Plot Non-Exceedance Bounds
Non-exceedance bounds (NEB) are defined as thresholds above which no flood has been recorded in either historic or pre-historic times. These bounds are commonly derived as part of paleoflood analyses. NEB can now be entered and visualized relative to the parameterized distribution and outputs within a Bulletin 17 analysis, as shown in the following figure.
EMA Data Tab Enhancements
Enhancements to the way in which users enter and interact with perception thresholds and flow ranges on the EMA Data tab have been made within version 2.3. For instance, if a user clicks on a row in the Flow Ranges table, the corresponding event is highlighted/bolded within the plot, as shown in the following figure.
Using Data with Very Old Dates
In previous versions, if the user attempted to use a data set which spanned more than ~4000 years, errors could potentially arise.

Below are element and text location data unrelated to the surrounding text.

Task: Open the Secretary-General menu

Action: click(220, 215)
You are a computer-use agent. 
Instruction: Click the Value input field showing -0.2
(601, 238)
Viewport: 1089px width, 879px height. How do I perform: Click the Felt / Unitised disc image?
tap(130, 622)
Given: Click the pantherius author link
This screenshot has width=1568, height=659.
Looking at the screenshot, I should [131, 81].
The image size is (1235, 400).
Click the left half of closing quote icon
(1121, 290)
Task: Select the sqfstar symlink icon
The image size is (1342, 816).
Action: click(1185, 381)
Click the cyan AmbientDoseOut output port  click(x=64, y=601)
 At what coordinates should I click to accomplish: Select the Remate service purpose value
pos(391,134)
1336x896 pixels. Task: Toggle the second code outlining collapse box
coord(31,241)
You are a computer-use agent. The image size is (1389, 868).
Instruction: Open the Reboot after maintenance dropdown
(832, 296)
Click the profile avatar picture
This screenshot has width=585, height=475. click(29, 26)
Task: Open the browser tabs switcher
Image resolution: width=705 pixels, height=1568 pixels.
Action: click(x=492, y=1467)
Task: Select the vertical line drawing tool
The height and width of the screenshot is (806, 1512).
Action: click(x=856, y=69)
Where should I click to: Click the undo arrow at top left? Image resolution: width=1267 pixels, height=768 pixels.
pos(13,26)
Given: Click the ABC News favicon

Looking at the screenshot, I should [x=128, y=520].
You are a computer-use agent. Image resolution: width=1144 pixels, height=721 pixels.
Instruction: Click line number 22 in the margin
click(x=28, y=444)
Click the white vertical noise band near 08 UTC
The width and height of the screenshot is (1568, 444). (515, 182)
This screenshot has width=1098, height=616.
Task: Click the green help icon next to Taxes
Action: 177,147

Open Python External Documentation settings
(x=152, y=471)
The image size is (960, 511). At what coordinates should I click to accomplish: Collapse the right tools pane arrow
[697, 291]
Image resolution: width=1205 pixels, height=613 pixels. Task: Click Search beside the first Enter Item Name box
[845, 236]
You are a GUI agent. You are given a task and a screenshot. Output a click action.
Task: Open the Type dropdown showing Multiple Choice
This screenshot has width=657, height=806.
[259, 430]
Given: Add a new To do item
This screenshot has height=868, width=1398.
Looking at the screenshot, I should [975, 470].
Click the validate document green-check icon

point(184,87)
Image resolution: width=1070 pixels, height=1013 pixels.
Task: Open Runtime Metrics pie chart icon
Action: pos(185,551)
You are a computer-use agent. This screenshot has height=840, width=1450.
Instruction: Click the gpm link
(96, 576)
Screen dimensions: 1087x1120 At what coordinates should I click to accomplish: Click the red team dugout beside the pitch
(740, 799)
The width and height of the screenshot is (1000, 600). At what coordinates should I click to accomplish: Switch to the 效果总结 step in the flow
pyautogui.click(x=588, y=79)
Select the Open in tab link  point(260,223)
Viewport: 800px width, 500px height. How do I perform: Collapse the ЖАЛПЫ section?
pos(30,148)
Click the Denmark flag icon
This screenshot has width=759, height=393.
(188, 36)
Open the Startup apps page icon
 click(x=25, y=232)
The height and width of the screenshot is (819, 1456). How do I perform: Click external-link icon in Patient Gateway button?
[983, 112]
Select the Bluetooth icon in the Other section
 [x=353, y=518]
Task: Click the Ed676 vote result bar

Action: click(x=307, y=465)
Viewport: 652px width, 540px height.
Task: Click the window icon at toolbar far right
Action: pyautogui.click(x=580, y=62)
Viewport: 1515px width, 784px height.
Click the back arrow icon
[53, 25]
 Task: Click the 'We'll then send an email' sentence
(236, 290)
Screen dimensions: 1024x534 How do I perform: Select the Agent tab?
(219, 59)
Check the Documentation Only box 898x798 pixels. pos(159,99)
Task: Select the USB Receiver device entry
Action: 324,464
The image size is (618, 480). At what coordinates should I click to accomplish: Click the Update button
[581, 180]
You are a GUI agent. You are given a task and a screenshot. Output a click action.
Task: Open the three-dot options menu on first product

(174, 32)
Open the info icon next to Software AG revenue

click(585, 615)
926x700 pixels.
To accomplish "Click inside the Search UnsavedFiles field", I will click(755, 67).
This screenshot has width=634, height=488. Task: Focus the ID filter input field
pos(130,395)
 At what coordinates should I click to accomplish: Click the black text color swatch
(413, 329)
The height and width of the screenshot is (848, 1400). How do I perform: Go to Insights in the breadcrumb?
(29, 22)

The underlying DSS library, which handles and interprets the dates associated with values, has been updated to correctly handle dates as old as approximately 10,000,000 years Before Common Era (BCE) and as far into the future as approximately 10,000,000 years. Several example applications using these new capabilities are located here.
Funding partners for the aforementioned Bulletin 17 analysis features included the USACE Fort Worth District, Risk Management Center (RMC), and the USACE General Investigations (GI) program. Initial code implementation was completed by Mark Ackerman, Tevin Youn, Shannon Newbold, Caleb DeChant, and Mike Bartles. Testing was completed by the entire HEC-SSP team. Documentation was completed by Mike Bartles and Matt Fleming.
Bulletin 17C - Expected Moments Algorithm
Multiple enhancements to the Bulletin 17C (B17C) - Expected Moments Algorithm (EMA) and/or features that are intended for use with EMA were made within version 2.3. A presentation containing more details related to these EMA enhancements can be viewed here:
Incorporation of Regional Skew
When using EMA and incorporating regional skew information, previous versions of EMA could erroneously overweight the regional skew information. This overweighting was corrected by implementing Equation 7-10 from Bulletin 17C (England et al, 2019). More information regarding this change along with an example application can be found here.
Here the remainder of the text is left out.